Scan the data for "checkmark" and copy each matching line.

(Stored records)

______________________________

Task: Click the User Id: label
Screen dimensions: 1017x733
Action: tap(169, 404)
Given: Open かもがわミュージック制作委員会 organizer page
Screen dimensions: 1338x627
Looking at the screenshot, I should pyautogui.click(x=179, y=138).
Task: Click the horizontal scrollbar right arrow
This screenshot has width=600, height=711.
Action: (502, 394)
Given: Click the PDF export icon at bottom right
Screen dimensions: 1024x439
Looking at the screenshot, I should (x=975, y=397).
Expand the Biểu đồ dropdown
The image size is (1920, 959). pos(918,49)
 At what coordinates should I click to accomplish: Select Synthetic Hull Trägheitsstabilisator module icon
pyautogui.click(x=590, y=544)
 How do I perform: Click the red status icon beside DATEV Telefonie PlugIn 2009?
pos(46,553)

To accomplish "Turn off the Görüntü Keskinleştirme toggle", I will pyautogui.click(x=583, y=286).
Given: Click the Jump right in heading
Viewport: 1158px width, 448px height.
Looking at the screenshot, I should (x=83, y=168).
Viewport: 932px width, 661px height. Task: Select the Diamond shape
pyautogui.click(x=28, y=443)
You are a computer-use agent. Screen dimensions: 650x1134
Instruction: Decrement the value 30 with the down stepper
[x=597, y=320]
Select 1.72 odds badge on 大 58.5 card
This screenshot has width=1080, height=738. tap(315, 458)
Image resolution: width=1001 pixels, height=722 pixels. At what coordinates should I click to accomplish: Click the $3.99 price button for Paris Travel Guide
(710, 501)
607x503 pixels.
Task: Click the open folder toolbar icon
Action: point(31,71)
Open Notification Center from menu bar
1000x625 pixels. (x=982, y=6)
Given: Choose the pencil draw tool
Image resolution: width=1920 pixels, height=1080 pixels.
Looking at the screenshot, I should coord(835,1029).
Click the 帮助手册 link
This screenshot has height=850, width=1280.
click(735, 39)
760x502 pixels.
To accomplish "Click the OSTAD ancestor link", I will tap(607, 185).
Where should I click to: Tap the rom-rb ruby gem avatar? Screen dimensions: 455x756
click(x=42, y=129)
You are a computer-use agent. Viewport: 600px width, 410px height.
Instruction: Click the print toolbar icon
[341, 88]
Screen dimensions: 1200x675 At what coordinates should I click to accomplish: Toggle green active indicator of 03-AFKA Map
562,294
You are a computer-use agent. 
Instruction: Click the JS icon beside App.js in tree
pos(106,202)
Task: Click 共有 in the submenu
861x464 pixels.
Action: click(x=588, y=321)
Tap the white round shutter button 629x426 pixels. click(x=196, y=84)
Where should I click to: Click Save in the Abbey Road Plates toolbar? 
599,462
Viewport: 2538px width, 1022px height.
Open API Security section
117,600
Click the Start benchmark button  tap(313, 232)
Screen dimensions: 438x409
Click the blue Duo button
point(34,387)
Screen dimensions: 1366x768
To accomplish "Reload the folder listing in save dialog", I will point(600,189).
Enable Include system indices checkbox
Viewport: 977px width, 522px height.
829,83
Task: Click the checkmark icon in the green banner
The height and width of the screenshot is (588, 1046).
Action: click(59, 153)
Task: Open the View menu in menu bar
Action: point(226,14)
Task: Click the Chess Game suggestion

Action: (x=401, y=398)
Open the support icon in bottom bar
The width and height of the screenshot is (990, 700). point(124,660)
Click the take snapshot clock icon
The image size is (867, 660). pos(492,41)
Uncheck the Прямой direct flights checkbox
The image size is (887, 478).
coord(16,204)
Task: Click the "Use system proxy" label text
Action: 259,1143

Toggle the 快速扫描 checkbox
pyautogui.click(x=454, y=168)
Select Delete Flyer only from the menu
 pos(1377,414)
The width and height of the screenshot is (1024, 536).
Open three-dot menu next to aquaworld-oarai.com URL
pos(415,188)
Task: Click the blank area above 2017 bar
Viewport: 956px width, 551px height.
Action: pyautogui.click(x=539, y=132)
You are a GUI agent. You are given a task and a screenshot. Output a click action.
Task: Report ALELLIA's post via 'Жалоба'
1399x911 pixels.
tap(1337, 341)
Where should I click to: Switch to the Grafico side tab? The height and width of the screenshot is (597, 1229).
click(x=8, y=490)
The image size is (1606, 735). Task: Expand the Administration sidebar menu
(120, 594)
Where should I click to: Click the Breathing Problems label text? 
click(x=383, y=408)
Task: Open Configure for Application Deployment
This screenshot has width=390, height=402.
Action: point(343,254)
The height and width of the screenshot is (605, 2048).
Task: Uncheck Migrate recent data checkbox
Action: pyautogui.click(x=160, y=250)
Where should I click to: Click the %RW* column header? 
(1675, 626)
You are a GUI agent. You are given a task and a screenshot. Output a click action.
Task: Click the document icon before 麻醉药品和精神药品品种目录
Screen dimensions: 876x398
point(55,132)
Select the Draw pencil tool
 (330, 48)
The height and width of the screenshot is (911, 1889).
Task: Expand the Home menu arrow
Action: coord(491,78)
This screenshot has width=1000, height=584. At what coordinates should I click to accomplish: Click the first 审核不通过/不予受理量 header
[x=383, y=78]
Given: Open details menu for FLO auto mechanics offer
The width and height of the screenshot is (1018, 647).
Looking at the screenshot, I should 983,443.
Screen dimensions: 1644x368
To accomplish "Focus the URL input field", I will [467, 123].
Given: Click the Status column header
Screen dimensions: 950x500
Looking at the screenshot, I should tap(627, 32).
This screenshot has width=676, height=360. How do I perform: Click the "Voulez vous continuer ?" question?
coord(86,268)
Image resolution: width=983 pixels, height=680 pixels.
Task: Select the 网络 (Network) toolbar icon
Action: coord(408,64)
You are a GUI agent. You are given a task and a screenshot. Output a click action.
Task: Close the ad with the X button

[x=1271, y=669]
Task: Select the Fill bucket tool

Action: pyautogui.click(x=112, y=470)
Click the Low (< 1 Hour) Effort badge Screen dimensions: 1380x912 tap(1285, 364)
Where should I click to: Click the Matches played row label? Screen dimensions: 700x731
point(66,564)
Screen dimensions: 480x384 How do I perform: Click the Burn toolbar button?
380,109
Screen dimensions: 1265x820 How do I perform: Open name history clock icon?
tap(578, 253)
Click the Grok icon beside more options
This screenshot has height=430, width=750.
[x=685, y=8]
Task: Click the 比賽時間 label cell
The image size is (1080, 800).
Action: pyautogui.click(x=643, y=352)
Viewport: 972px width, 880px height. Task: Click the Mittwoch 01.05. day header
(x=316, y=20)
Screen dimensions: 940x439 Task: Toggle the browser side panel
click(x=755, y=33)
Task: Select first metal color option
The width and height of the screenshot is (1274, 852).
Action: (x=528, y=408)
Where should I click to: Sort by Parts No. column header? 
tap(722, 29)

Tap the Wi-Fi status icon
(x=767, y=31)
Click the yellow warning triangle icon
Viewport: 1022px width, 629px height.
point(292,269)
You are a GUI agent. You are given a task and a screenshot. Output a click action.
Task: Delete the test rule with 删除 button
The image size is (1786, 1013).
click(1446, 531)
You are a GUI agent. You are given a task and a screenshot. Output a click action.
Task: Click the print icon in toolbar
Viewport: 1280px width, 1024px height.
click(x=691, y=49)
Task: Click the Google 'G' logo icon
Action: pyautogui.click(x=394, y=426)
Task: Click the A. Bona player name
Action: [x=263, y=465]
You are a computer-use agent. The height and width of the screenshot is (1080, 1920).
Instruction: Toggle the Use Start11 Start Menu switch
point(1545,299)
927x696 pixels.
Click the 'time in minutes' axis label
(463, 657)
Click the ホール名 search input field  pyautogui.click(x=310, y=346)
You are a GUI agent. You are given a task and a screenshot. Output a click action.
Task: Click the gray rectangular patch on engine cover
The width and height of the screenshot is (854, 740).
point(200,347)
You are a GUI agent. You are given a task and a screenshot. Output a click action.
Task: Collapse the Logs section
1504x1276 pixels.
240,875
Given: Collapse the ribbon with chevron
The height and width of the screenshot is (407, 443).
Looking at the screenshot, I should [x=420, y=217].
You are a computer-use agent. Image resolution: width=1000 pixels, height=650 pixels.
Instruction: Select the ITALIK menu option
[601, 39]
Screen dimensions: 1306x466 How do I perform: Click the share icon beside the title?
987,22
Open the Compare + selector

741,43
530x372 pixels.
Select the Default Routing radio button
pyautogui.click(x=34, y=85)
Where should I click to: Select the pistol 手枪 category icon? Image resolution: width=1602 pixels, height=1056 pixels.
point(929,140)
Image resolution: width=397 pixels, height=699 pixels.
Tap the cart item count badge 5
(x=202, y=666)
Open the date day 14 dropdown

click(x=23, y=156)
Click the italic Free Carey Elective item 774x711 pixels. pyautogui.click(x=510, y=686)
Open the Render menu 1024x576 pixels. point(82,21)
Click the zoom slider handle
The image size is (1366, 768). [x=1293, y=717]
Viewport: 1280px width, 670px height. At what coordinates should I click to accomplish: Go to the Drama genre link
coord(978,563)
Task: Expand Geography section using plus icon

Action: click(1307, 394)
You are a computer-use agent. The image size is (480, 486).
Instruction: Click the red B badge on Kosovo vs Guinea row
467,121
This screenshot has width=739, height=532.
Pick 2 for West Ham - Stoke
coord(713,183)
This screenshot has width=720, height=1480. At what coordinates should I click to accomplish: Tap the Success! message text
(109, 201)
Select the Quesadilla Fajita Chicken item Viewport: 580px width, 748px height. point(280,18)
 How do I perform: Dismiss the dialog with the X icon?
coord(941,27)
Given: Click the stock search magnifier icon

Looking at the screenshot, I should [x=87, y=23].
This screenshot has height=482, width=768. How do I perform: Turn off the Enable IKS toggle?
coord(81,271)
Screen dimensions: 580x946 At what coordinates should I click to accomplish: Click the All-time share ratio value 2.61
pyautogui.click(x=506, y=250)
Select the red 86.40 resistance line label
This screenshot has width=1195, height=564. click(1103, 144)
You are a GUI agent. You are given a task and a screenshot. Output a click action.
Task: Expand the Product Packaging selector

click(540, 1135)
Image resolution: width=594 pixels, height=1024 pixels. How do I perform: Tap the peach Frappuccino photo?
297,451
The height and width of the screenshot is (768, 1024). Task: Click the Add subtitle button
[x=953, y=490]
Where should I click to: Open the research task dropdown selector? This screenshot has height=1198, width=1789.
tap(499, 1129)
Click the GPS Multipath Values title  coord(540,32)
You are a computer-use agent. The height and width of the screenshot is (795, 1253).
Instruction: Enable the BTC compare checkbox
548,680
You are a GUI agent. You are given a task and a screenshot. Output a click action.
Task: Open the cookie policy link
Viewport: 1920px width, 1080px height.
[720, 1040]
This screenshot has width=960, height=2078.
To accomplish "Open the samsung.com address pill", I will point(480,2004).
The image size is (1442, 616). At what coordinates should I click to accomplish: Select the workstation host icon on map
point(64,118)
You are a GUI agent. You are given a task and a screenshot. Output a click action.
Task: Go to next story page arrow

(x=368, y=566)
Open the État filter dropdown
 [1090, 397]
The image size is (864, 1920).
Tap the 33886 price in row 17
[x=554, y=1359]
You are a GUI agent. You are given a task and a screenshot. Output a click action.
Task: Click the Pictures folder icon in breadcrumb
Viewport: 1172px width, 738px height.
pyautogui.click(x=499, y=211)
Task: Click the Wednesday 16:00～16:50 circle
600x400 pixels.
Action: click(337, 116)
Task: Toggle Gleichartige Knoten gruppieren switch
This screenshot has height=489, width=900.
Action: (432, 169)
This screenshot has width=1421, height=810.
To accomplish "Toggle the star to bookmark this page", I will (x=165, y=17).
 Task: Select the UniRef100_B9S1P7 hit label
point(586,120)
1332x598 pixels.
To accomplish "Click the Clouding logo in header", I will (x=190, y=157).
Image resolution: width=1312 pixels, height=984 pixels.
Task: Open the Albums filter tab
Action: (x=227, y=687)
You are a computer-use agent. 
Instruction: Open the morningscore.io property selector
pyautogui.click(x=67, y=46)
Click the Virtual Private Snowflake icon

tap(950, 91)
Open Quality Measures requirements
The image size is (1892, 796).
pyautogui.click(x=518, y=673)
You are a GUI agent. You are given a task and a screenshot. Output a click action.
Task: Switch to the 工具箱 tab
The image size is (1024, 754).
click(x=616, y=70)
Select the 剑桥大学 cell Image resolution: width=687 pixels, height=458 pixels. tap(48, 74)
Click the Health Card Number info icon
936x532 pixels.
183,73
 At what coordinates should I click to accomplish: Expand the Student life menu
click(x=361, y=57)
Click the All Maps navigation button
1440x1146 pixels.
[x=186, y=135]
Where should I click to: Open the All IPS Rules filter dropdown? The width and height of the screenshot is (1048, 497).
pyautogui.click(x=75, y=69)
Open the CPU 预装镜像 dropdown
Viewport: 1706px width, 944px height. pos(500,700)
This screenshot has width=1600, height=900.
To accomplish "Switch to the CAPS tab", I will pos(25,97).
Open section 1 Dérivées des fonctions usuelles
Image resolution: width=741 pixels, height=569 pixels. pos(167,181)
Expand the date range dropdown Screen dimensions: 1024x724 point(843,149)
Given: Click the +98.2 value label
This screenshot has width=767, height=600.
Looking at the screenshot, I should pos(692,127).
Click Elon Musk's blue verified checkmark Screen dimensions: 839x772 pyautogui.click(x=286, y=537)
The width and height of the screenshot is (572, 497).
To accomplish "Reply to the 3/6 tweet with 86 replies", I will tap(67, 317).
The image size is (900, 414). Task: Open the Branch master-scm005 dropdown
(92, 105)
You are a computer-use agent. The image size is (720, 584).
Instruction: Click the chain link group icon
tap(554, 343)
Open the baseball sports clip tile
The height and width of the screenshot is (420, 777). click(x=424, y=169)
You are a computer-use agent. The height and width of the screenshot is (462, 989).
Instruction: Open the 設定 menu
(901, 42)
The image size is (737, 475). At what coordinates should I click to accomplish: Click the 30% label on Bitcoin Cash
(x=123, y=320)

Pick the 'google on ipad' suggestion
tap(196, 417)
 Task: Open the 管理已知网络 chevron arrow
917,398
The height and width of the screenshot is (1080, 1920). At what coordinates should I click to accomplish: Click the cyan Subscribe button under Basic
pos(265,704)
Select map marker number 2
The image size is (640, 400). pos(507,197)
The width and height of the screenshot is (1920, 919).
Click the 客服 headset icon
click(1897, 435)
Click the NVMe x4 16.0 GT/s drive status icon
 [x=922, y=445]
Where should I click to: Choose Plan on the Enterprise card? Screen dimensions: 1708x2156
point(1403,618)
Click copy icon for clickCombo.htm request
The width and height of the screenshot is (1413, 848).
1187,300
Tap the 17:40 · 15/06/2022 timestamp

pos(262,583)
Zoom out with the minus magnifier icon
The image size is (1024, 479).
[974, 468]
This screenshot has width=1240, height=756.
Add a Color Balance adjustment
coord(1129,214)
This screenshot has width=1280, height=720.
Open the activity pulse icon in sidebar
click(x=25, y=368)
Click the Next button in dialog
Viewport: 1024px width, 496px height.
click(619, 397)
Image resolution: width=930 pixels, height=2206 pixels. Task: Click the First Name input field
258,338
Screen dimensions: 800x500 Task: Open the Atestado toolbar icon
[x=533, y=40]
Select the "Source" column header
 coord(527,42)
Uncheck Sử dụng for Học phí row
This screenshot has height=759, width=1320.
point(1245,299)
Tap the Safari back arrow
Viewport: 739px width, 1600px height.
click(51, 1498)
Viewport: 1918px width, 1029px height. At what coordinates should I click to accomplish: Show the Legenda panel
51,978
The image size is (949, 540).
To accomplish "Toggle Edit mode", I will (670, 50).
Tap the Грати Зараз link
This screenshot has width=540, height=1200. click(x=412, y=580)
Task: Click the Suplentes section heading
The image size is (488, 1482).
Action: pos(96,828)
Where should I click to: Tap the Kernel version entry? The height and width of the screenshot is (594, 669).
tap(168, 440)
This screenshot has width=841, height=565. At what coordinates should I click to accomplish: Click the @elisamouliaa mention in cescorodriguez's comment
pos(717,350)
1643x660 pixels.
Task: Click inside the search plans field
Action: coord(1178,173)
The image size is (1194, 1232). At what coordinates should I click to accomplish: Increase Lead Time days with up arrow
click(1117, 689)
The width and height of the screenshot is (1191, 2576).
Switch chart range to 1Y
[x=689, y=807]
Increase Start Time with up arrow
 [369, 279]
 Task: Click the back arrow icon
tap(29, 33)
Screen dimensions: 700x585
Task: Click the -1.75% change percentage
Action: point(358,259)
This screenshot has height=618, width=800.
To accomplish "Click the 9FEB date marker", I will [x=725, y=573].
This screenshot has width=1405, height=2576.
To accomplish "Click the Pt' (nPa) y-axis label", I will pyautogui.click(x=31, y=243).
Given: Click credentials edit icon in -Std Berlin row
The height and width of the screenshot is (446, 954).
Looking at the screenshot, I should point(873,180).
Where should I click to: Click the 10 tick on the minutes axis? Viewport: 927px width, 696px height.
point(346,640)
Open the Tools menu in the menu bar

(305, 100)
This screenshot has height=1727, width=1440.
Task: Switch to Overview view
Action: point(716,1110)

______________________________

### ANSWER FOR THE TASK
Task: Click the checkmark icon in the green banner
Click Elon Musk's blue verified checkmark Screen dimensions: 839x772 pyautogui.click(x=286, y=537)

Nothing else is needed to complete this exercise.